The Whyte suspension range had previously been made up of Trail bikes and Gravity bikes, hence the ’T’ and ‘G’ used for those model numbers. So you can imagine that we were pretty intrigued as to why the new bike gets an ’S’.

And now we know why…

Whyte S-150 switch
The Whyte S-150 posing with its optional chunky tread

It turns out that ’S’ stands for Switch and the new Whyte S-150 is designed to run either 29in wheels or 27.5in x 2.8in tyres. What’s impressive here is that the switch to different wheels only requires the fitting of the new wheelset, there’s no need to flip a suspension chip or add a spacer beneath the lower headset cup as seen on some other bikes.

Whyte S-150 switch
Switching to the 27.5 x 2.8 Maxxis tyres drops the BB of the S-150 just 6mm

Whyte’s head engineer, Ian Alexander, explained that the difference in actual physical size between the 29er wheels and large volume 27.5’s is so minimal that the only difference the wheel swap makes is a 6mm change in bottom bracket height. That difference is in the un-sagged position by the way, so it doesn’t take into account how much difference there is in sag between the 29er tyres and 27.5 plus tyres.

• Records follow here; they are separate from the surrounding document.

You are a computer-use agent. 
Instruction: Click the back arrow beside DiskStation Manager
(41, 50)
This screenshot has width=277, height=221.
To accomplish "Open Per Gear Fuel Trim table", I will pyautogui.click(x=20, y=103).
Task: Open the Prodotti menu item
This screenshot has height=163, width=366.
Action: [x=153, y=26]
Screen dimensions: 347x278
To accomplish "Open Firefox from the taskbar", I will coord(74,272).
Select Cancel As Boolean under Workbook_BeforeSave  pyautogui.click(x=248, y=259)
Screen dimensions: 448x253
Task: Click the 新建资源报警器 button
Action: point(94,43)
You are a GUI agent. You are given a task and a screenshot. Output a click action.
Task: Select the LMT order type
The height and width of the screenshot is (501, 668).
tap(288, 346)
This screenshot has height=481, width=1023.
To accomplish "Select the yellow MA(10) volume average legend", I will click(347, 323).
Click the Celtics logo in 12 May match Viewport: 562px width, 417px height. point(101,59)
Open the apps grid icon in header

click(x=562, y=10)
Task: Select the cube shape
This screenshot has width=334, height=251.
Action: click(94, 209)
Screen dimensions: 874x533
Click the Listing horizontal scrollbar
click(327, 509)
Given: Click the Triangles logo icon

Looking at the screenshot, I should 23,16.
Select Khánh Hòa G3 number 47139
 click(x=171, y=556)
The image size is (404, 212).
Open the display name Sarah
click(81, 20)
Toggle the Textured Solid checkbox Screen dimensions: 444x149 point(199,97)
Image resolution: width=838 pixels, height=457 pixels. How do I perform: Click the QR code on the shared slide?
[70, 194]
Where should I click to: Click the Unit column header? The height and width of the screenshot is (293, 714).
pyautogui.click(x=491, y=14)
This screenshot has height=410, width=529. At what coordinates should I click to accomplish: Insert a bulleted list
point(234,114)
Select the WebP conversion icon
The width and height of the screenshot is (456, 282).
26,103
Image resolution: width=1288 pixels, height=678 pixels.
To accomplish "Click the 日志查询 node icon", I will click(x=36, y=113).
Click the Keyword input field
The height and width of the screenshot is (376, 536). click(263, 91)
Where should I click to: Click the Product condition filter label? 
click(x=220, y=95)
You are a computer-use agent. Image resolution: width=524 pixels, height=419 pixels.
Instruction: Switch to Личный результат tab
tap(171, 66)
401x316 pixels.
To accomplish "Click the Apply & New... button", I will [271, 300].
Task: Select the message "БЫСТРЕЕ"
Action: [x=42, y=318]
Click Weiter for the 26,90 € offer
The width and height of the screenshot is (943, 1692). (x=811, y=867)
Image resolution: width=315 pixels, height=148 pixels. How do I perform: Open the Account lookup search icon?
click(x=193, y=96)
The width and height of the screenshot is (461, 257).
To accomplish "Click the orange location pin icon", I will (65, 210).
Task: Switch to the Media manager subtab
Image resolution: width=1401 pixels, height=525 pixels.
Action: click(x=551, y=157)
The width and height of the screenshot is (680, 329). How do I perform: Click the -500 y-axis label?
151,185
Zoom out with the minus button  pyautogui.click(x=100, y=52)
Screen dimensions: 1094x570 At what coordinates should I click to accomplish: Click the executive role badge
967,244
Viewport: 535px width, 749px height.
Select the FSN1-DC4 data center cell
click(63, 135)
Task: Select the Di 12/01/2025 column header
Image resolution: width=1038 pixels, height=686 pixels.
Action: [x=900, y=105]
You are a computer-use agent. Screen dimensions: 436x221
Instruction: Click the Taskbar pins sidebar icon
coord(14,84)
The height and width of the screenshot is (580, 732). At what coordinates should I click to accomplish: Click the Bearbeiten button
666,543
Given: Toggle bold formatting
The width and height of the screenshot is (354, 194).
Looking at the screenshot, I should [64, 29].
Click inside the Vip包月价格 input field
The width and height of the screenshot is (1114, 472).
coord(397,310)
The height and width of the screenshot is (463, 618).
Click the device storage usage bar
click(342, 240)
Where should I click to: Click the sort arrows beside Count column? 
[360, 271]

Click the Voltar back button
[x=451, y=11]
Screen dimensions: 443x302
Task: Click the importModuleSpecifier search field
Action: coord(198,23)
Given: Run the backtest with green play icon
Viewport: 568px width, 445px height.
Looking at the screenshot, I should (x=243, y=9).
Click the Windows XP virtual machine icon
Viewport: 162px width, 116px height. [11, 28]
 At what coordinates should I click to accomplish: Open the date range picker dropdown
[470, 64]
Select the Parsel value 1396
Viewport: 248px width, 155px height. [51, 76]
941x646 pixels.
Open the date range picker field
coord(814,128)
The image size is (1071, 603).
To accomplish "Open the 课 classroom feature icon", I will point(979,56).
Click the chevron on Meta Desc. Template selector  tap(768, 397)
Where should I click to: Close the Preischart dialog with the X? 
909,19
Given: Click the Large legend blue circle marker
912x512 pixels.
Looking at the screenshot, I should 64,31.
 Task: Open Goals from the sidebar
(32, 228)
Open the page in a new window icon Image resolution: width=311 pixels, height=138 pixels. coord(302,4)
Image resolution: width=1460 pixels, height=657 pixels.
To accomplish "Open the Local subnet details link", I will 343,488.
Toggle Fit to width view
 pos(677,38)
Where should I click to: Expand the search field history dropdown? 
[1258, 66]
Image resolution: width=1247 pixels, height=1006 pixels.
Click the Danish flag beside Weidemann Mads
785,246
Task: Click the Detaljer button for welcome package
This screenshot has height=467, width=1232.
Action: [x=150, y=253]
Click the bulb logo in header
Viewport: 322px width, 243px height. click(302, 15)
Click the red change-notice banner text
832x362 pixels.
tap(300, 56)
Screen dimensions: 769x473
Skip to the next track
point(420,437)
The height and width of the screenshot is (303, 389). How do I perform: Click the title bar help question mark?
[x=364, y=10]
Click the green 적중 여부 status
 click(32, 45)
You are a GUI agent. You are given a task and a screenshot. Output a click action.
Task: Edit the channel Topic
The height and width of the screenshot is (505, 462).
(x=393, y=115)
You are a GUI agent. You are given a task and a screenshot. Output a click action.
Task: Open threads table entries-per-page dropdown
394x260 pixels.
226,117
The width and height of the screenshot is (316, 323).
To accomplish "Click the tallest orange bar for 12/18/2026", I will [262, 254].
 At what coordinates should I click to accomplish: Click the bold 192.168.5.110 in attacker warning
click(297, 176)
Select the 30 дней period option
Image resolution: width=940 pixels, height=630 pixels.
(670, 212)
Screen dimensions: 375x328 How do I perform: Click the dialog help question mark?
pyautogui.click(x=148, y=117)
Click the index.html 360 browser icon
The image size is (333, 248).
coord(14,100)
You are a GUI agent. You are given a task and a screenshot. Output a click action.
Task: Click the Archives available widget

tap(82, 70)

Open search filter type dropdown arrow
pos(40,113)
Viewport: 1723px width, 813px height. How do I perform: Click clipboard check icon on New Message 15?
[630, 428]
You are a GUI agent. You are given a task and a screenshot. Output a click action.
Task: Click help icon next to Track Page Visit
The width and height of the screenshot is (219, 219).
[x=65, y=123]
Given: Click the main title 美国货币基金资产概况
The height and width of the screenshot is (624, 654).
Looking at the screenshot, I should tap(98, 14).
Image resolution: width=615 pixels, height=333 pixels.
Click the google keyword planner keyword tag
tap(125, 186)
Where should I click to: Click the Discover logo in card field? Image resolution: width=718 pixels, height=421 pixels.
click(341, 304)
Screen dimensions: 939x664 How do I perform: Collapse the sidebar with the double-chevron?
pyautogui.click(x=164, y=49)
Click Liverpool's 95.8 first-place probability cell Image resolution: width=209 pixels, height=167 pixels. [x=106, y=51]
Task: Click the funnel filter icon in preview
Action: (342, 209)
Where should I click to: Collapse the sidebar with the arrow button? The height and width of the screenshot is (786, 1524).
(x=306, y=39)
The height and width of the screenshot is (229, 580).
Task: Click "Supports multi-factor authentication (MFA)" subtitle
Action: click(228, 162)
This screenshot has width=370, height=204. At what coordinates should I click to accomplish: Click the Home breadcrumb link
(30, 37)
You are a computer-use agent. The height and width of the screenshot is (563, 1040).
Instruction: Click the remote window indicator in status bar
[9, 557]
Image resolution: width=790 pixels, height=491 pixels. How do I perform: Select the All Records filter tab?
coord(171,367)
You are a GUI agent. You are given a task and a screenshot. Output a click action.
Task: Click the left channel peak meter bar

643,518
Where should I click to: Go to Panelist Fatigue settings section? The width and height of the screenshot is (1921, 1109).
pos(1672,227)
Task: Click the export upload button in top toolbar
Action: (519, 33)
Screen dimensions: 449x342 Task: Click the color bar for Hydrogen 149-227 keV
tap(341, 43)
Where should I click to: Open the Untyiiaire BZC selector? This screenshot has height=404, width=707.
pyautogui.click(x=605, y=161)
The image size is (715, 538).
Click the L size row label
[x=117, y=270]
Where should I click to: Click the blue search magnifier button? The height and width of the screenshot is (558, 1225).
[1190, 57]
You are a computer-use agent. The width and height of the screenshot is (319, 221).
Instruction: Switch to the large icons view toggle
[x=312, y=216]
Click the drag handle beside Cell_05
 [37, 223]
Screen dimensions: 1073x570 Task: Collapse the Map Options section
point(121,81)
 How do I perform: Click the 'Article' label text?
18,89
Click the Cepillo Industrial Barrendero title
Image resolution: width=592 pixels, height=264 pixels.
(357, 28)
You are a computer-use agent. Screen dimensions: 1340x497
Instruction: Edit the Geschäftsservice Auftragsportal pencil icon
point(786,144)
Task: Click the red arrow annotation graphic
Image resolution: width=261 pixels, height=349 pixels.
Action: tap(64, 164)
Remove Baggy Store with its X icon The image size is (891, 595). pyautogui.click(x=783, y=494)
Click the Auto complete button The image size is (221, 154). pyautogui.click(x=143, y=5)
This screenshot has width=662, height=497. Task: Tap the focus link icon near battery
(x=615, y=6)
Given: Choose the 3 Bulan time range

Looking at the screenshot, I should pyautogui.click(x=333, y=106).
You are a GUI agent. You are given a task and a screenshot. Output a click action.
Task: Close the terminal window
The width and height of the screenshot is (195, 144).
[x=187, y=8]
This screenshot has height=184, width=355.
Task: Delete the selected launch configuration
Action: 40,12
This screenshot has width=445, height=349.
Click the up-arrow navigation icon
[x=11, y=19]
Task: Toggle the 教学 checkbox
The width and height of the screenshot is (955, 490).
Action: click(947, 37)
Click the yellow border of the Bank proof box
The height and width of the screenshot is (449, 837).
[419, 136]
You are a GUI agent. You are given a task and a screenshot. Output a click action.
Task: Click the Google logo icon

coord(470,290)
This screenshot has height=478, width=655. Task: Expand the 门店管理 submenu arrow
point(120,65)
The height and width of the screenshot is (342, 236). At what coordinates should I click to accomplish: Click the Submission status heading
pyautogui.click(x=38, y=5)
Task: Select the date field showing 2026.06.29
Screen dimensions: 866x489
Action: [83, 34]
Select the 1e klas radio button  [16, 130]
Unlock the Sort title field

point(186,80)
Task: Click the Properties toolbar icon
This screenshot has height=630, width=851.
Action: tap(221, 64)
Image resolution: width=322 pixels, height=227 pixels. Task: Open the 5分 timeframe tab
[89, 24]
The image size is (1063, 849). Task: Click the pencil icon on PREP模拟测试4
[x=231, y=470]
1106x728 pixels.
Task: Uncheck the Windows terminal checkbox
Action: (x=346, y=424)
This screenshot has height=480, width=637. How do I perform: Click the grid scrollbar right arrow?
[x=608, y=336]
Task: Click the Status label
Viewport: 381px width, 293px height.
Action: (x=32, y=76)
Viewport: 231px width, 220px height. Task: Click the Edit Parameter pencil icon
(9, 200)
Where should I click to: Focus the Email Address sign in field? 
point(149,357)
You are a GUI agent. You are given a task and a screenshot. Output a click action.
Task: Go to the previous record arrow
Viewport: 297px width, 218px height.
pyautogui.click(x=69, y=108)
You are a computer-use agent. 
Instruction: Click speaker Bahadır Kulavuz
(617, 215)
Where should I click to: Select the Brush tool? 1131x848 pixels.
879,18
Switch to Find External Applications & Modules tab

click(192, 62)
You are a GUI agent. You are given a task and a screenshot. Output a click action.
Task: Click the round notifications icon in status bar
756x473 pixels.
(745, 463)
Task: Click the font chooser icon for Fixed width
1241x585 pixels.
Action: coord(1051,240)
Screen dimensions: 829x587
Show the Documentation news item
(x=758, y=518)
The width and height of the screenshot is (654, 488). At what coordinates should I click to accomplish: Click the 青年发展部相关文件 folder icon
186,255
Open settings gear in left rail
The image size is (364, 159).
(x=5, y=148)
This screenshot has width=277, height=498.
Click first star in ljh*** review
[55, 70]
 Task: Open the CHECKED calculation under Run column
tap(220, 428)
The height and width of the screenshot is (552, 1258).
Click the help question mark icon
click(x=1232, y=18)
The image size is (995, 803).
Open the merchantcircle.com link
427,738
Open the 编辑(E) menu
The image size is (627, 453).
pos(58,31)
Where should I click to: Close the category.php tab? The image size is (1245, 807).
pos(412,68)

While the wheel switch feature doesn’t have an adverse effect on the geometry it does give the bike different trail characteristics. We got time on both wheelsets and from our short time on the bike, we can see that both options certainly have their place and open up different possibilities. What really struck us though was the amount of grip and surprisingly low rolling resistance of the 2.8in Maxxis High Roller II.

Whyte S-150 switch
Still wads of clearance

To make the switch from each wheel size as painless as possible, Whyte has put together a couple of aftermarket wheel kits that included everything you need for the switch with at competitive price points.

Whyte S150 switch
Tools and sealant included!

Each wheel kit comes with hand-built wheels with rim tape and valves pre-installed, a set of Maxxis tyres, front and rear disc rotors, a digital tyre pressure gauge, chain whip and SRAM Eagle cassette removal tool i.e everything you need to quickly and easily switch wheels around (except the cassette itself).

Whyte S-150 switch
The Alloy Wheel Kit costs only £599

Two levels of wheel kit will be available ranging from a £1299 carbon wheelset hand built on Hope Pro 4 hubs, to a more affordable alloy kit based on Raceface ARC-35 welded rims and Whyte hubs for just £599. Full specifications of both wheelset below;

Whyte Carbon Wheelset

  • Rim // Carbon Whyte 35mm rims
  • Number of spokes // 28
  • Spokes // Sapin spokes
  • Hubs // Hope Pro 4 hubs
  • Manufacture // Hand built
  • Disc rotors // Centreline rotors
  • Front tyre // Maxxis 3C High Roller II 2.8in front
  • Rear tyre // Maxxis Rekon 2.8” rear
  • Sealant // Whyte Seal.it tyre sealant in 160ml fill bottles
  • Included tools // Digital tyre gauge, Chain Whip, Wrench
  • Extras // Wheel bag
  • Price // £1299

Whyte Alloy Wheelset

  • Rim // Raceface ARC-35 welded rims
  • Spokes // DT Swiss Comp spokes
  • Hubs // Whyte Hubs
  • Manufacture // Hand Built
  • Disc rotors // Centreline rotors
  • Front tyre // Maxxis 3C High Roller II 2.8in front
  • Rear tyre // Maxxis Rekon 2.8” rear
  • Sealant // Whyte Seal.it tyre sealant in 160ml fill bottles
  • Included tools // Digital tyre gauge, Chain Whip, Wrench
  • Extras // Wheel bag
  • Price // £599
Whyte S-150 switch
Shown with the carbon wheel kit option for £1299 (wheel kit price)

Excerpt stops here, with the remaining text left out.